Thursday, February 21, 2013

AUTHOR: that imposter


the AUTHOR code is a reference to the remembered real-world context of the work

It has come to my attention that a young woman claiming to be the author of my being has been making appearances under the name of Shelley Jackson.

The authoritative tone -- "It has come to my attention" -- invokes a unifying certainty, a sense that the speaker is not only a definite figure but a (SINGLE) external objective one. It does this by implying that the speaker existed independently, before the (WORK) that contains her, and that she only then, independently, became aware of Shelley Jackson's existence.

This central conceit is however undermined or changed by its early appearance; the listener/reader is made aware of Shelley Jackson, is indeed already aware of the (AUTHOR) before the work is presented (in the original context, as speech; Jackson was on stage, inescapably present. In the archived, remembered context, as the by-line appearing in bold above its own negation.) Thus the centrality of the (AUTHOR) code to this passage; it asserts the independence not of the (WORK) per se, but of an alternative author contained in that work. (This alternative author belongs to an alternative reality, within the (WORK)).


 It seems you have even invited her to speak tonight, under the misapprehension that she exists, 

Again, the speech cannot quite shake its secondary nature; the knowledge, coming from outside the (WORK), that it serves a social function as an event in a calender or agenda (which, although hierarchical, is at least manifestly (PLURAL)). This social/societal context threatens to impose external meaning on the work; it fights back by explicitly commenting (META) on its role, in the course of the examination of hypertext's relation to more traditional forms.

In fact, Stitch Bitch and other postmodern works are generally more concerned with the context and authorship of a piece than some more traditional / readerly works. Traditionally, literature creates small, hermetically-sealed Universes that are consumed linearly by a reader with some implicit comparison to "real-world" context and awareness of authorship. This focus on context runs counter to the ideals of New Criticism and many of its successors; however, it cannot be directly challenged without fragmenting and reshaping the Universe of the work into something more self-referential (META), something which directly attacks its author's reality by standing next to it as an equal (see WORK).

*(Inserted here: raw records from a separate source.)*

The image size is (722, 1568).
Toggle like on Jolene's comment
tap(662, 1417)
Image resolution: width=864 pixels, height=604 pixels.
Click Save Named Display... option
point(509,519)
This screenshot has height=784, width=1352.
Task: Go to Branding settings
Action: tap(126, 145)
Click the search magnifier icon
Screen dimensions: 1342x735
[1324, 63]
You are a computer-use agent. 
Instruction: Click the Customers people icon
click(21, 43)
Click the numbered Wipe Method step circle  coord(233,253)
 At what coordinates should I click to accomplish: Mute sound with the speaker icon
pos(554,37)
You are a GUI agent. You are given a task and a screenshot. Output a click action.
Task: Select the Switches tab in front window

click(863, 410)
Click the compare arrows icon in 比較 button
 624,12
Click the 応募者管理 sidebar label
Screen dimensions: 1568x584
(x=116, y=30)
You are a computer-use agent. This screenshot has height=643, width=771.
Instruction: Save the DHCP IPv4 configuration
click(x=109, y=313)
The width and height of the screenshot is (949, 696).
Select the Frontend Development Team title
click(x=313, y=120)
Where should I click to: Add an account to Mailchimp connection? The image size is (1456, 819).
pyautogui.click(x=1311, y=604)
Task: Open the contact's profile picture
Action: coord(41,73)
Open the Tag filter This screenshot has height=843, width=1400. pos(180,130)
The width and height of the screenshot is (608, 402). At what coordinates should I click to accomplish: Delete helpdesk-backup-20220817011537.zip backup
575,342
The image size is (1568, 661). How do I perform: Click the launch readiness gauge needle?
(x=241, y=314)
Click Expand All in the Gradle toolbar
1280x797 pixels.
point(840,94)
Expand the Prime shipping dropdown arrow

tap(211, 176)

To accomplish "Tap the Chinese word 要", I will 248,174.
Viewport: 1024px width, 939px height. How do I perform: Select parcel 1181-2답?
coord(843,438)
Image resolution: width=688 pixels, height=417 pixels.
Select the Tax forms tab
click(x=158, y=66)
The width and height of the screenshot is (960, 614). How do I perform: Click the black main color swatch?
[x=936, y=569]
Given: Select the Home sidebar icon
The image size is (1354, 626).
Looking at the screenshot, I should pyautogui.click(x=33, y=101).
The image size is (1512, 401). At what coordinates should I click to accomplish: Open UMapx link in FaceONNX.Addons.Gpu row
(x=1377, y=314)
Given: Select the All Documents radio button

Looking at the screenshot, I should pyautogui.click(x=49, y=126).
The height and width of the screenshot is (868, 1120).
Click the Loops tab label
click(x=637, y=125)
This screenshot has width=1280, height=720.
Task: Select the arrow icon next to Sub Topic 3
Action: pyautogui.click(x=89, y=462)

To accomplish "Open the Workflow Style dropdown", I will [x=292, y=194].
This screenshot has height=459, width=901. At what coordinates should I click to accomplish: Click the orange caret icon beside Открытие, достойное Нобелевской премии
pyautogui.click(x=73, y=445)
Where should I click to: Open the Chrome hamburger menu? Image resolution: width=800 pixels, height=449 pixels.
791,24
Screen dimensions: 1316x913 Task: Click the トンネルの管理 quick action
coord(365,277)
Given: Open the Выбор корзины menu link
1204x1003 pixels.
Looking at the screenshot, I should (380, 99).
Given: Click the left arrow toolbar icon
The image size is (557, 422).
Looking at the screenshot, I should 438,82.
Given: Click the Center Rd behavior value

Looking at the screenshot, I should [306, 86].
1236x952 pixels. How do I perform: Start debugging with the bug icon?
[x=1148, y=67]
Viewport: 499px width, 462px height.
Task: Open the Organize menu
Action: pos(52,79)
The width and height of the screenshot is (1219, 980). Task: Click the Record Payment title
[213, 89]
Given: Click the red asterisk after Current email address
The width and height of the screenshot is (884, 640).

Thus, the real world of the (AUTHOR) has become both a taboo and a major theme of postmodernism, and particularly of nonlinear hypertext (see below).

that she is something besides a parasite, a sort of engorged and loathsome tick hanging off my side. May I say that I find this an extraordinary impertinence, and that if she would like to come forward, we shall soon see who is the author of whom.

Well? Well?

Very well.

Well indeed! The (META) humor rests on the context-based notion that the (AUTHOR) Jackson is mocking or insulting herself; it comes across as rather vicious otherwise.

I expect there are some of you who still think I am Shelley Jackson, author of a hypertext about an imaginary monster, the patchwork girl Mary Shelley made after her first-born ran amok. No, I am the monster herself, and it is Shelley Jackson who is imaginary, or so it would appear, since she always vanishes when I turn up. 

Doesn't that rather imply an alter-ego relation? One doesn't think of the "imaginary" as prone to vanishing, but rather as never having been present, usually. Rather, the word "imaginary" must connote that (AUTHOR) Jackson and (WORK) the monster are on equal footing somehow; That the (SINGLE) author-concept is in fact (PLURAL), that just because reality's bigger doesn't make it boss (see WORK).

You can call me Shelley Shelley if you like, daughter of Mary Shelley, author of the following, entitled: Stitch Bitch: or, Shelley Jackson, that imposter, I'm going to get her.

Here, in fact, the (WORK) explicitly claims (AUTHOR) status.


The METABLOG, of course, suffers from the same conceit: it attempts a detached analysis of itself, which falls apart upon contextualization (there is a single author; this is an assignment; THIS IS THE METABLOG; and so forth). Hypertext in general seems to deal poorly with the notion of a (SINGLE) causal root, perhaps because it is so well suited to a plurality of (META)-level references and commentaries; in contrast, any content can only ever be produced linearly, if it produced by a single author. Thus, denial of linearity (as attempted by hypertext) must come with some attempt to escape contextualization.